### Work task
Every line from the line containing "Wiederkehrende Veranstaltungen (192, 402)" through the final line below must be returned exactly, and no other line.

### Available data
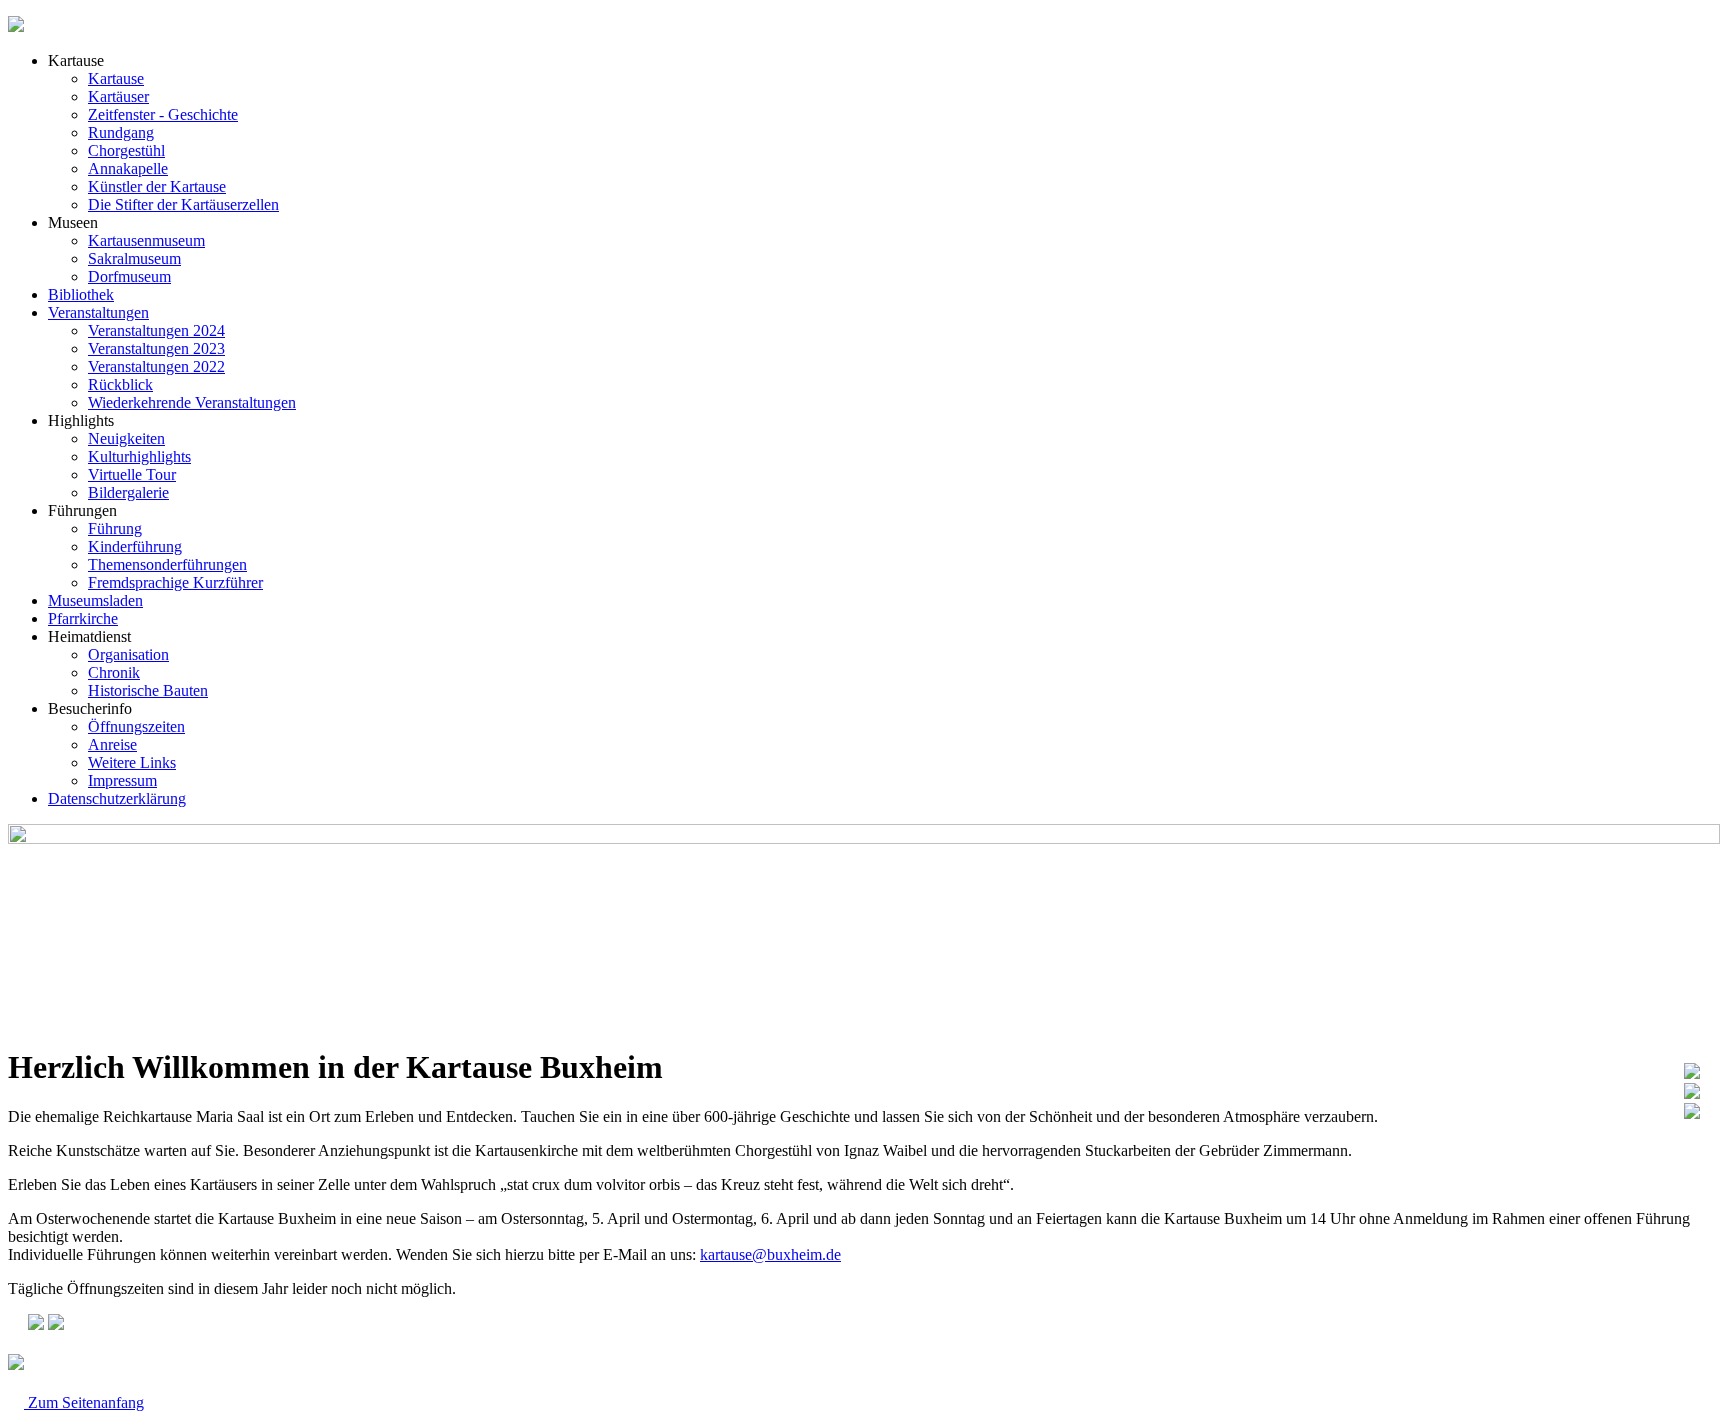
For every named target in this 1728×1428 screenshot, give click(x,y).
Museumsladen (95, 600)
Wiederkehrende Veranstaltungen (192, 402)
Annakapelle (128, 168)
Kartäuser (118, 96)
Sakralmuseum (134, 258)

### Task solution
Wiederkehrende Veranstaltungen (192, 402)
Annakapelle (128, 168)
Kartäuser (118, 96)
Sakralmuseum (134, 258)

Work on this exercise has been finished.